Methods of use are snorting (through the nostrils), injecting, or free basing (smoking). Typical doses are 30 to 100 mg when snorted, 10 to 25 mg when injected.
Smoking and injecting cocaine produces a more intense effect then snorting. In order for the typical street cocaine to be smoked, it must first be treated chemically. Chunks of cocaine that are ready for smoking are known as crack or rock.
Cocaine is still used medically as a local anesthetic.
People under the influence of cocaine typically feel more confident, energetic, and alert.
Physical effects include rapid heart beat and respiration, increased body temperature, dilated pupils, sweating, paleness, and decreased appetite.
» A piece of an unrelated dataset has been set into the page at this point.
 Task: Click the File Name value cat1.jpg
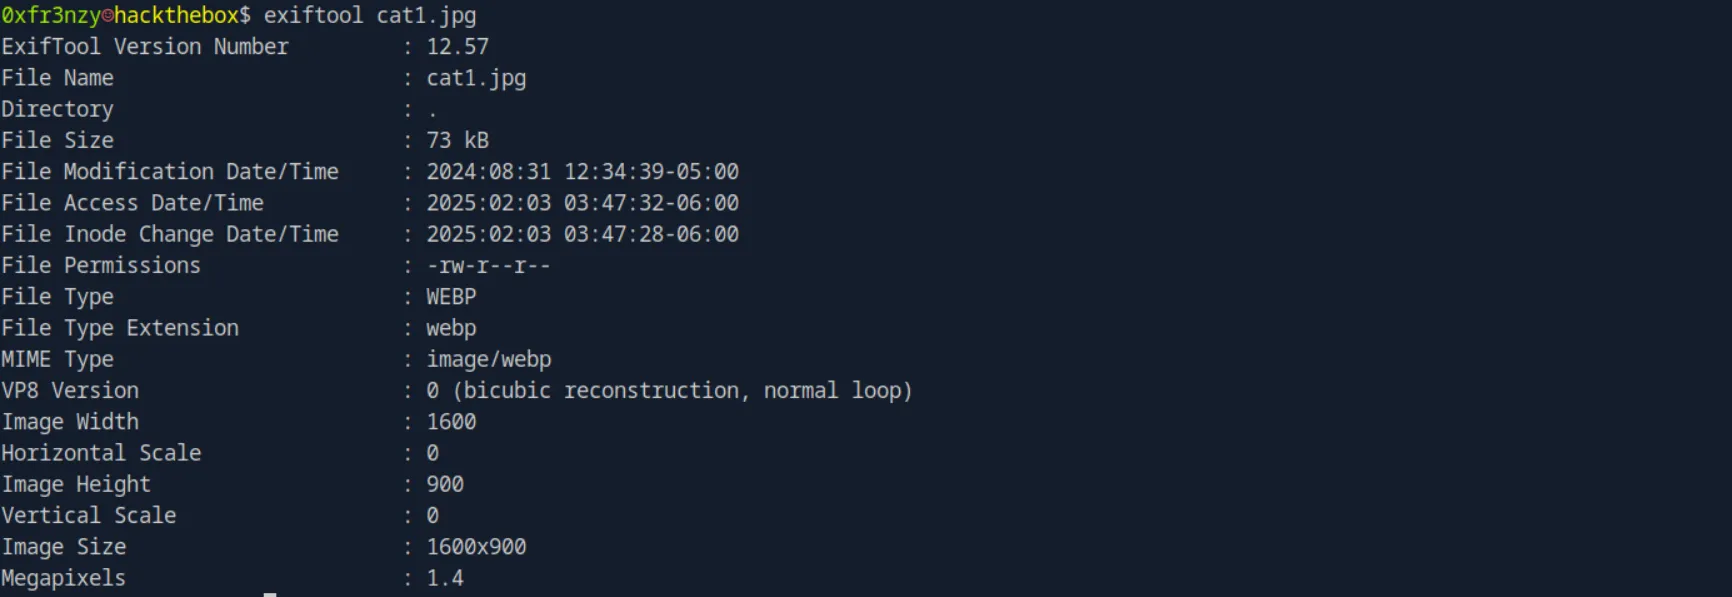[x=476, y=79]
Large quantities of cocaine can cause unusual or violent behaviour, tremors, loss of coordination, twitching, hallucinations, pain or pressure in the chest, nausea, blurred vision, fever, muscle spasms, convulsions, high blood pressure and stroke.
Users with a cocaine "hangover" may have insomnia and a stuffy nose.
Fatal overdose is possible and is most commonly the result of respiratory arrest brought on by seizures and heart failure.
Regular cocaine users are often restless, extremely excitable, suspicious, and suffer from insomnia, hallucinations and delusions, weight loss, constipation, impotence and difficulty in urination.
Continual heavy use eventually leads to lethargy, apathy, and sleeplessness. Regular users often abuse other drugs to relieve these symptoms.
Characteristic signs of chronic cocaine sniffing are nasal stuffiness, a runny nose, sore or bleeding nose, and chapped nostrils. Damage to the lining of the nose is not uncommon and may include the development of holes in the barrier separating the nostrils.
Tolerance is the body adapting to the presence of a drug. When tolerance to a drug increases, more of the drug is necessary to achieve the same effect. Tolerance does develop to cocaine over time.
Regular users of cocaine are at risk of becoming addicted. Users can develop a strong craving for the drug, especially if the have been injecting or smoking it.
Withdrawal symptoms may include depression; fatigue; long, but restless sleep; irritability; violent tendencies; confusion; anger; and strong craving for cocaine.